Yo siempre voy tras lo que queda. Mi oficio siempre es un anónimo afán de salir como pájaro —e intacto e intrépido— agarrar los gajos de claridad de la luz primeriza del día, de la sangre derretida del ocote, que florece en pulso con un manantial de pétalos. Sin embargo, la claridad se desvanece. Y tengo claridad sin día. Y tengo sangre sin cuerpo. Y tengo flores sin pulso. Y tengo todo. Menos, a veces, la vida que suene su vestido de corazón húmedo y verde. En vano las mínimas pertenencias. En vano el alelí que emerge de mis ojos. En vano la alegría, en la franela de la luna. ¡Ah, nostalgia naciente y diaria que en la palabra desmaya sus linternas! ¡Ah, esta evidencia que hojeo, superior al ilusionismo del tiempo! ¡Ah, este después que arde en la memoria! El hombre, va dejando en su tránsito, el abandono del futuro...

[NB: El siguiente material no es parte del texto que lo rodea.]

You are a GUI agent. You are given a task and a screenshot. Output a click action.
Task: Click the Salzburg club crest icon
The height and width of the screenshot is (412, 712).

La boca de la aurora de Tillamook anima
El incendio verde de Oregon.
¿Qué pájaro o herencia del oficio
me trajo a la feligresía de la nieve?
¿Qué sed me condujo a Wilsonville,
a la vieja libertad de Cannon Beach
y a Multnomah Fall?
En cada lugar se abrían, con ebriedad,
Las alas habituales de la mañana;
La gente coronada de cierzo,
Parecía un misterio entre el soplo
Y el esplendor fosforescente
De la naturaleza y el tiempo.
¡Qué vieja fantasía me acompaña
en Japanese Gardens
o en The Rose Festival!
Todo parece un nudo torrencial
De vida sobre el destello del césped y la nieve.
Sobre los andamios
Y graderías hechas de nieve y viento,
Yo siento una deuda con el mañana;
Por eso, el temblor humano,
El adusto anhelo de la luz,
El extraño palpitar de la sangre
Que me viene, sin desentrañarlo,
De los más auscultos espíritus.
Quizá, de la vigilia de los espejos.

La boca de la aurora me llama:

Y es para emprender el oficio
De conversar con los pájaros,
Y encontrar el gran río
Donde pulsa, verde, la vida humana.
Invierno, Oregon, 1993/4.
Editado parcialmente en Oregon, por Interface Network, 1993.